Non-HLA antibodies targeting vascular receptors enhance alloimmune response and microvasculopathy after heart transplantation.

BACKGROUND

Non-human leukocyte antigen antibodies (Abs) targeting vascular receptors are implicated in the pathogenesis of renal allograft vascular rejection and in progressive vasculopathy in patients with systemic sclerosis.

METHODS

We prospectively tested in 30 heart transplant recipients the impact of Abs directed against endothelin-1 type A (ET(A)R) and angiotensin II type 1 receptors (AT(1)R, cell-enzyme-linked immunosorbent assay) at time of transplantation and during the first posttransplantation year on cellular and Ab-mediated rejection (immunohistochemistry, C3d, and immunoglobulins) and microvasculopathy in endomyocardial biopsy.

RESULTS

Cellular rejection, Ab-mediated rejection, and microvasculopathy was found in 40% and 13%, 57% and 18%, and 37% and 40% of biopsies at 1 month and 1 year posttransplantation, respectively.

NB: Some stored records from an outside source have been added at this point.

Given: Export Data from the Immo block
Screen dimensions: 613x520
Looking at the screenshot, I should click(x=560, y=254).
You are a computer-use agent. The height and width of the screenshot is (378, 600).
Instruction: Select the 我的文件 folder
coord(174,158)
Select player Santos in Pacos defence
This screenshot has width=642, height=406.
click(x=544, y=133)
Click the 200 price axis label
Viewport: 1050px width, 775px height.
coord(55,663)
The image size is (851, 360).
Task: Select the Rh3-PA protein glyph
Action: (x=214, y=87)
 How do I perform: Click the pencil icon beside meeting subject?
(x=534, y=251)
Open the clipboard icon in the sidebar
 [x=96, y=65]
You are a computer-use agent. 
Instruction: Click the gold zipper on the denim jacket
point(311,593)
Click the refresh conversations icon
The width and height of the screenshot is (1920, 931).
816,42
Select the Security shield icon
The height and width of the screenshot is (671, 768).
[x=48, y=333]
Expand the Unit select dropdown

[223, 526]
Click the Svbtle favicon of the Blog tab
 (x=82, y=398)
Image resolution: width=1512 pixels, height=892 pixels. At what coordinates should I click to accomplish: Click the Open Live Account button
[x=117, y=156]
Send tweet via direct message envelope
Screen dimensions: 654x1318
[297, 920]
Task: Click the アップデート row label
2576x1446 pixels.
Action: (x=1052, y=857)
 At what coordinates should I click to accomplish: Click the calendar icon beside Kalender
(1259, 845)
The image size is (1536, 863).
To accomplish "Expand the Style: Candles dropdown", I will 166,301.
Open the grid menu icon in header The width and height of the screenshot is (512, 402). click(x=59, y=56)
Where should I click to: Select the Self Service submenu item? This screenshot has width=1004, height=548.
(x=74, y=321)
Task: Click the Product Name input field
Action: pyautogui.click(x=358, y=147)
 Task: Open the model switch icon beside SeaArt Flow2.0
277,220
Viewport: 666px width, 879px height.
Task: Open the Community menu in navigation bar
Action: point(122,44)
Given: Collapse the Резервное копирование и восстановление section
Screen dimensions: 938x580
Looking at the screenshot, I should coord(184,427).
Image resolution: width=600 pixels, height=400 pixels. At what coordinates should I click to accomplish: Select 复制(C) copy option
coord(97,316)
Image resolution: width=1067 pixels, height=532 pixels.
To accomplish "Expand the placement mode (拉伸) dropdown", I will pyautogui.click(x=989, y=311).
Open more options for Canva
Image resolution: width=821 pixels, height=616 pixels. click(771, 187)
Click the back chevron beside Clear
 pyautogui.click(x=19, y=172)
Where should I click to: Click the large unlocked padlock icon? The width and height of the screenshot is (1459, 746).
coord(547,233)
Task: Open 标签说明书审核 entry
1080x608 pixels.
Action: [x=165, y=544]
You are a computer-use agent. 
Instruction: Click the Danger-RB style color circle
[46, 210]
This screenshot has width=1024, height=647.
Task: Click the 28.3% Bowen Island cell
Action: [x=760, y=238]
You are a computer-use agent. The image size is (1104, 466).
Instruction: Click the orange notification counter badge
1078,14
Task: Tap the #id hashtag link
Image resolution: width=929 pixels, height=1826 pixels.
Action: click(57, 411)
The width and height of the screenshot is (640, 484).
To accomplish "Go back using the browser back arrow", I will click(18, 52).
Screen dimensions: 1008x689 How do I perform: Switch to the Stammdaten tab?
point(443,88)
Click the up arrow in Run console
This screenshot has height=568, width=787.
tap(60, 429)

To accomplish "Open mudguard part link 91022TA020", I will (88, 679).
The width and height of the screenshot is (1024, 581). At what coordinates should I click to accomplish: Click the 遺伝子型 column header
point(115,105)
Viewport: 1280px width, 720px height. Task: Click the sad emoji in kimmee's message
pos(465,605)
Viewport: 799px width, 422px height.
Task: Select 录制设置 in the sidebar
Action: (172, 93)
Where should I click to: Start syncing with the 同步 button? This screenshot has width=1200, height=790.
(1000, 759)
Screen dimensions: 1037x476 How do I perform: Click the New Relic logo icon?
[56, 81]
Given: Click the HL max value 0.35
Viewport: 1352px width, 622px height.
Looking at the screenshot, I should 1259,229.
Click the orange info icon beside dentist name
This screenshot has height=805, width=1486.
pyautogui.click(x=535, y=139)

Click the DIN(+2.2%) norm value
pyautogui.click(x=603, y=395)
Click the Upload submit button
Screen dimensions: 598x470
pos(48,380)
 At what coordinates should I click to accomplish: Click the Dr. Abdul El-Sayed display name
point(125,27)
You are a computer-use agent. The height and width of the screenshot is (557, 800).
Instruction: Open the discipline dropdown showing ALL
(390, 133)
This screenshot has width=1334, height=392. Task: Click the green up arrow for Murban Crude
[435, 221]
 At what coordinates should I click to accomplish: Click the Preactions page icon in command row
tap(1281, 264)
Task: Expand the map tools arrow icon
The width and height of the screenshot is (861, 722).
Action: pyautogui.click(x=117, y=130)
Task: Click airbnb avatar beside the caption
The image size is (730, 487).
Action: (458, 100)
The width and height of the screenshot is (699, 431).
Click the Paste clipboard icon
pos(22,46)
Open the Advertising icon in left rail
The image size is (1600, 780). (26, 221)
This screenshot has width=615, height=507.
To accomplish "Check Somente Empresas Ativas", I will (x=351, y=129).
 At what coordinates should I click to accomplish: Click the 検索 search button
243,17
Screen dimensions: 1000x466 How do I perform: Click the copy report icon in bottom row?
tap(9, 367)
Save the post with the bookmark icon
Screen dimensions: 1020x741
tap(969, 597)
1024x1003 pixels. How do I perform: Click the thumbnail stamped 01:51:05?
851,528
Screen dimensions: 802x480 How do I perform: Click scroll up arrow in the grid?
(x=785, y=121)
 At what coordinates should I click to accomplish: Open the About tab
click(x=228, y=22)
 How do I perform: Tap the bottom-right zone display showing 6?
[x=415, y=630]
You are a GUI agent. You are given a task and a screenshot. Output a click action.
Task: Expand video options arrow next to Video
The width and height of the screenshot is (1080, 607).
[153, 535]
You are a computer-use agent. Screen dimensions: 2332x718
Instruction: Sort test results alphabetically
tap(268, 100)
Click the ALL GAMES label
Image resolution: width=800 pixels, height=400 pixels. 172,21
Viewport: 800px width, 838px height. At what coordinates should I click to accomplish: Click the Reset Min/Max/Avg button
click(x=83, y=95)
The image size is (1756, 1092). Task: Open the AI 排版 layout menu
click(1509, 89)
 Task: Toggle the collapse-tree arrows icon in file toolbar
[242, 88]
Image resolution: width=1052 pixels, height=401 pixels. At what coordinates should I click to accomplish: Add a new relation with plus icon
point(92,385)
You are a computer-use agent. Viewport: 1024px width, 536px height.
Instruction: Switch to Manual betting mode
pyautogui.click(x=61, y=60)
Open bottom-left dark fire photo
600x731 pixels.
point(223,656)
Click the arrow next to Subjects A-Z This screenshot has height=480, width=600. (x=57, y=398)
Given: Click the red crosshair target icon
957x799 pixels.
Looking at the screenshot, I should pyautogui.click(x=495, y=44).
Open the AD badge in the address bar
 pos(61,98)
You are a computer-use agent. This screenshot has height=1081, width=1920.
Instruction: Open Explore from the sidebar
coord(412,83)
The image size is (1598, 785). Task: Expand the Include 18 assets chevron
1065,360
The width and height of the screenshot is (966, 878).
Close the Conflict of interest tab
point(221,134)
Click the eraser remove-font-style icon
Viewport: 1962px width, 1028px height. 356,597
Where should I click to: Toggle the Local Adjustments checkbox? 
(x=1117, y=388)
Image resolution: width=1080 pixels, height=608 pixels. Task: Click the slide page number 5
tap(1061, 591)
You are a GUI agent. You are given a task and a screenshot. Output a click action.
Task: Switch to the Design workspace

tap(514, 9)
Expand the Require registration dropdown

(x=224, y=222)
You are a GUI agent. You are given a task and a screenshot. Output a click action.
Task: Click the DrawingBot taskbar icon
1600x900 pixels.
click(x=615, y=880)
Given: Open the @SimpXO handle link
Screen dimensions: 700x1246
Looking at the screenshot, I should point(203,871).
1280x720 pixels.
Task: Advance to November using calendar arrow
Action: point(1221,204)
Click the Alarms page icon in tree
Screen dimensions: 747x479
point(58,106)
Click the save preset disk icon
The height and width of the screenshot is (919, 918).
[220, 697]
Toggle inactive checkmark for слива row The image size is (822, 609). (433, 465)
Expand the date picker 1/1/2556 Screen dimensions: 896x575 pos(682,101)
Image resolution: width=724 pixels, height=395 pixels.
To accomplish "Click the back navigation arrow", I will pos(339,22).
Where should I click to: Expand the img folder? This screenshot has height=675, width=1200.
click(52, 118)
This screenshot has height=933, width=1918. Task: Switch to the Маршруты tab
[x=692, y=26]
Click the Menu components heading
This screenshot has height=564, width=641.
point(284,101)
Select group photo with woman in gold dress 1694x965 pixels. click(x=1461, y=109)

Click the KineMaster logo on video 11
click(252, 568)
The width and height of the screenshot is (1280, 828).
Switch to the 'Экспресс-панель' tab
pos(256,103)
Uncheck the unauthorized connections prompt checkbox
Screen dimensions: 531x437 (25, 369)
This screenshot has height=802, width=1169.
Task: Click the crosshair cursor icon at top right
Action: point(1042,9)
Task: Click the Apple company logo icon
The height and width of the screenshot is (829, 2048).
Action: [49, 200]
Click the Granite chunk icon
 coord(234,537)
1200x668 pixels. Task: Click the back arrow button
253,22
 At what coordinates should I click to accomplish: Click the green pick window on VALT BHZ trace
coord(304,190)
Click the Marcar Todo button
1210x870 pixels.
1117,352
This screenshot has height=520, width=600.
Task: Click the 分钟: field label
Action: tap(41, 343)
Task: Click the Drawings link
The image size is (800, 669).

Maximum levels of AT(1)R and ET(A)R Abs were higher in patients with cellular (16.5±2.6 vs. 9.4±1.3; P=0.021 and 16.5±2.5 vs. 9.9±1.9; P=0.041) and Ab-mediated rejection (19.0±2.6 vs. 10.0±1.3; P=0.004 and 19.4±2.7 vs. 9.0±1.7; P=0.002), as compared with patients who had no rejection. Patients with elevated AT(1)R Abs (53% [16/30]) or ETAR Abs (50% [15/30]; pretransplantation prognostic rejection cutoff >16.5 U/L) presented more often with microvasculopathy (both, 67% vs. 23%; P=0.048) than patients without.

CONCLUSIONS

Elevated levels of AT(1)R and ET(A)R Abs are associated with cellular and Ab-mediated rejection and early onset of microvasculopathy and should be routinely monitored after heart transplantation.